That Pigeon Island is not the prime natural attraction in St. Lucia really speaks volumes about the beauty of the island. There’s no shame in playing second fiddle to the Pitons, of course, especially when you’ve got so many positive attributes in your own right.
Like Dominica’s iconic tombolos, Pigeon Island stopped being an island unto itself years ago. Unlike Scotts Head and the Cabrits, though, the union of land masses did not occur naturally here. A man-made land bridge was constructed in 1972 from sediment excavated from nearby Rodney Bay.
Access, therefore, is quite easy, which is a good thing considering all there is to discover here.
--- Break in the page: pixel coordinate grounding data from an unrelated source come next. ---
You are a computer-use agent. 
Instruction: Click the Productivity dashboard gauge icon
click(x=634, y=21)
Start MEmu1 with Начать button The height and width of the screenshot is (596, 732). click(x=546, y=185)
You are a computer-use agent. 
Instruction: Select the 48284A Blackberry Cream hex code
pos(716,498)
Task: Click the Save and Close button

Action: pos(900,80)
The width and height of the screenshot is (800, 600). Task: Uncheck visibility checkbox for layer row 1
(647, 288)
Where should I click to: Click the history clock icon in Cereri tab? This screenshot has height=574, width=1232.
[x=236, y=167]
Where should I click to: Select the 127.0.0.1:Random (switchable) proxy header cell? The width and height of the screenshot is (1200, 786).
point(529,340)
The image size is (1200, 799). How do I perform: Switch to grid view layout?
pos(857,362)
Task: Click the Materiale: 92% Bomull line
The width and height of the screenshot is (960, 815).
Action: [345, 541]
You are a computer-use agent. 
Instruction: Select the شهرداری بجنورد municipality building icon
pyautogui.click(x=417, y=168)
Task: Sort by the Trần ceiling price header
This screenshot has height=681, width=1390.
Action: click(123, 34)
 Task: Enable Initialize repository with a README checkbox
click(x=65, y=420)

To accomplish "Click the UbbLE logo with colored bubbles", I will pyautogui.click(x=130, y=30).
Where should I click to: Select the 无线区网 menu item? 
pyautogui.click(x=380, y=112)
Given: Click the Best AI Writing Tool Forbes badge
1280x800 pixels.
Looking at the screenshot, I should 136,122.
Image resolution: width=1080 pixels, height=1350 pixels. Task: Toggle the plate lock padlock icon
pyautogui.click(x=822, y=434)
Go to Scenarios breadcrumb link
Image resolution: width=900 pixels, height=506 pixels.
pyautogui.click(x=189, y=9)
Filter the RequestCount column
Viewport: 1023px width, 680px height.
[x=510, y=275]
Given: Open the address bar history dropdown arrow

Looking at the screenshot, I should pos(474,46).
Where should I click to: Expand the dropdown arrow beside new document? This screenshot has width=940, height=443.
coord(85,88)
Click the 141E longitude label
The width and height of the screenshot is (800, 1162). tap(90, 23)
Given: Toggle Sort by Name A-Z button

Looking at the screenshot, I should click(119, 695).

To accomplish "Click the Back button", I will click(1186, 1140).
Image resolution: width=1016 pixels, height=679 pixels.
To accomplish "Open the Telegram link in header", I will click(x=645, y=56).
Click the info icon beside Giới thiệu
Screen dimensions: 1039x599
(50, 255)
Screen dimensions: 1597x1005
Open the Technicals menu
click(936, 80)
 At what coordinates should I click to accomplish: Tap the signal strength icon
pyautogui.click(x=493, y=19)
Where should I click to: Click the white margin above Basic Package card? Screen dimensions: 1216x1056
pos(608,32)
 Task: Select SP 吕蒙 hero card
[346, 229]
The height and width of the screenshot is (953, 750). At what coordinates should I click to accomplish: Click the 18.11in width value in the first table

Strategically positioned with an excellent view of Martinique, Pigeon Island was a natural spot for British fortifications during the oft-contentious colonial period. Among them, Fort Rodney (est. 1778), is worth the hike up a well-marked path to an elevation of 225 feet and the view at the head of this post.
From here, the wide path lines down and up to the summit of Signal Peak (elev. 330 feet), the highest point of Pigeon Island. Here, even more fantastic views await, a nice reward for a hike that does get progressively more challenging as you approach the summit.
All of this makes Pigeon Island a must for any uncommon trip to St. Lucia, but even if you’re more party person than adventurer you’ll want to make your way over here in late-April/early-May. That’s when the historic island plays host to the annual St. Lucia Jazz Festival, easily one of the Caribbean’s best parties of the year.